Here are the rules to the contest: you must write a one-stanza poem that follows the general “Roses are red” structure. You must either 1) end the first line with “red” (or a homonym); 2) end the second line with “blue” (or a homonym); or 3) both. You don’t have to start the poem with “Roses are red / violets are blue” unless you really want to; you only have to use one or both of the words at the ends of lines as specified. Hey, it’s my party and I’ll make random rules if I want to.

Keep in mind that I am the one judging this contest, so you will probably want to write your poem to my tastes. Here are some of my own, to give you an idea of what’s possible:
Wine should be red
And coffee be black
If you think I’m wrong
I think you’re a jack…


Steak should be red
At most medium rare
If you want well-done
Burger King’s over there
Cheese: goat and gouda
Havarti, brie, bleu
But please, no Velveeta
It’s no gouda for you


Food is not the only thing I think about, however:
Books can be read
When you’re feeling blue
Paper or e-version
Either will do


Gatorade’s orange
Red, green, or blue
Looks nasty but tastes great
At mile 22


Get the idea? Submit your entries by writing them in the “comments” to this post. (If you write them on facebook or twitter they won’t count for the contest.) I’ll choose the winner, who will receive…something. Ooh, ooh, I know: a signed copy of my book! Just what you’ve always wanted! (Play along.) Contest will close when I feel like closing it. Let your poet-self emerge! Or just get silly. It’s all gouda.

4 comments:

  1. I'll play.

    Consider the crawfish,
    spicy, filled with tasty goo.
    You eat the tail,
    suck the head -- Yahoo!

    Manti was a playa'
    with a girl he never knew.
    The media got catfished,
    but was he really fooled? [don't know if that attempt at slant rhyme works]
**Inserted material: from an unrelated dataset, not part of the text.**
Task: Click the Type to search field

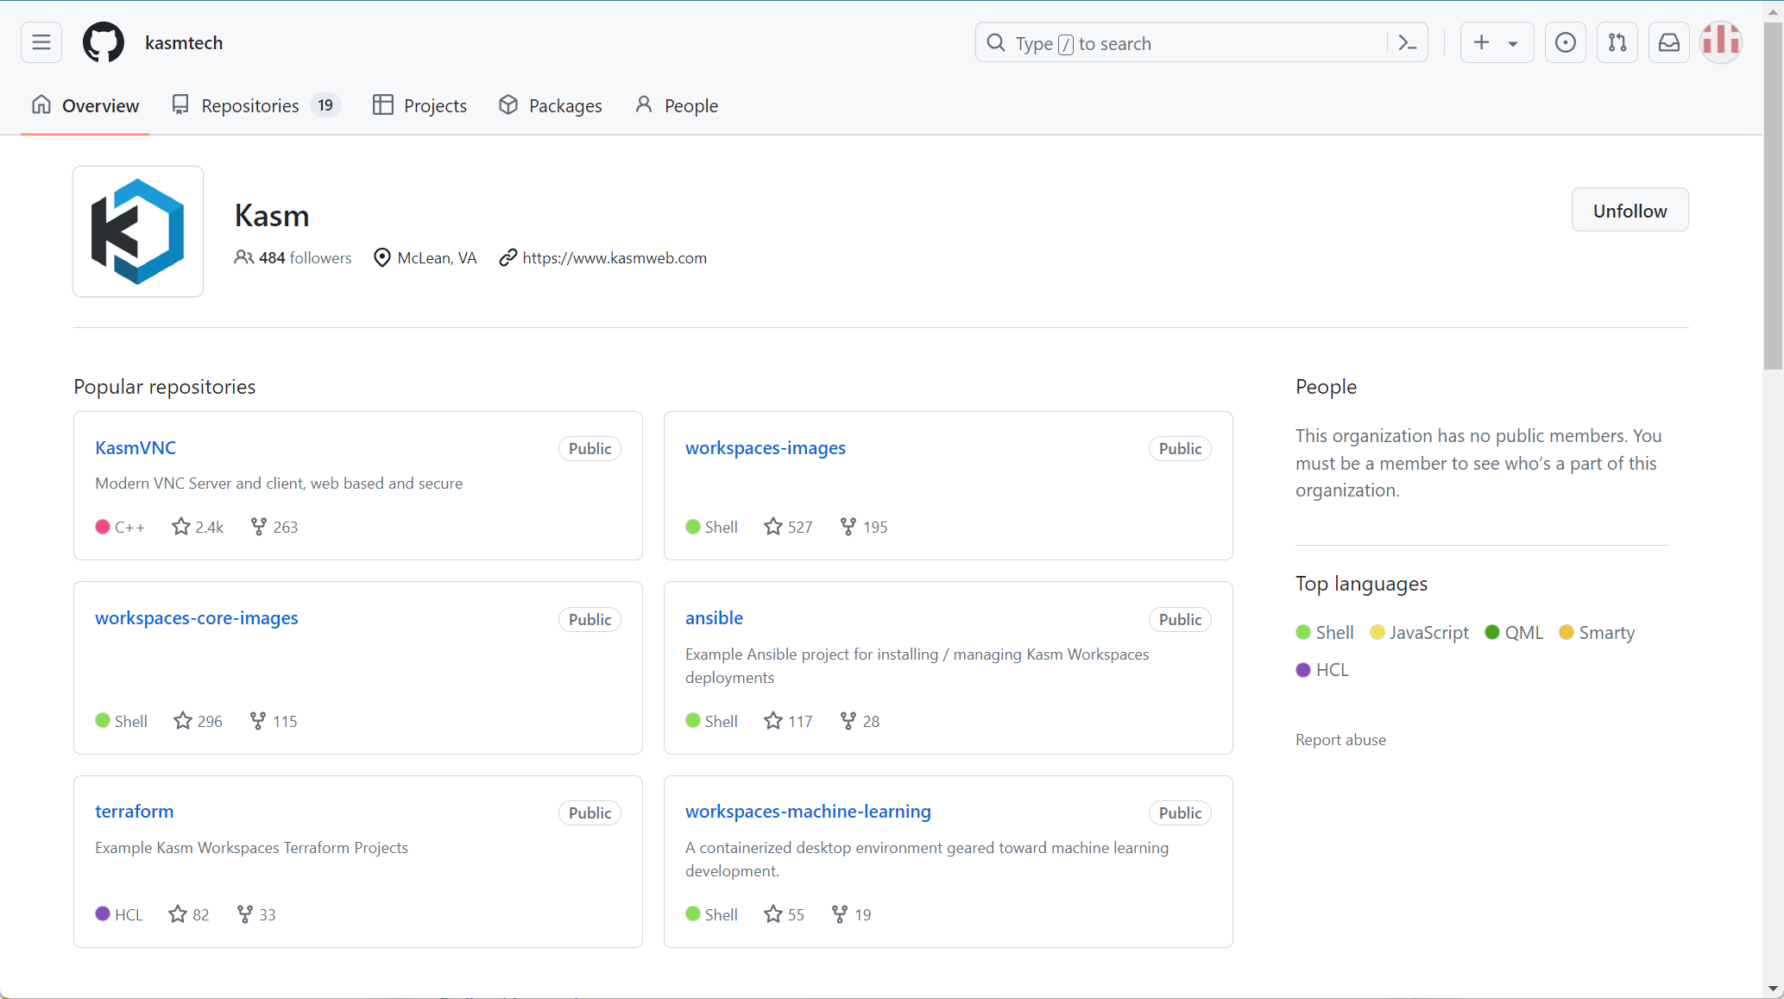Action: 1182,43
    In the mind of Reagan,
    his neurons fired and blew.
    He offered the people hokum,
    and the middle class got screwed.

    Flapdoodle, pettifoggery, nonsense,
    many of us misled.
    No WMDs or real threat,
    and thousands are dead.

    I have another that's a bawdy ditty about balls that are blue.

    ReplyDelete
  2. Just realized the last one doesn't work since misled is in the second line. Dang.

    ReplyDelete
  3. I was totally working on a poem that included a line about balls gone blue... now I don't feel original and my creative drive is gone!

    ReplyDelete
  4. Chicken of the Sea, Morton Salt,
    Land O lakes, and SunMaid too.
    Ladies a part of every meal I have.
    They all stuck around; Why didn't you?

    All business on their packaging,
    labels facing out to behold,
    except for the land-o-lakes Indian girl;
    you just need to know where to fold.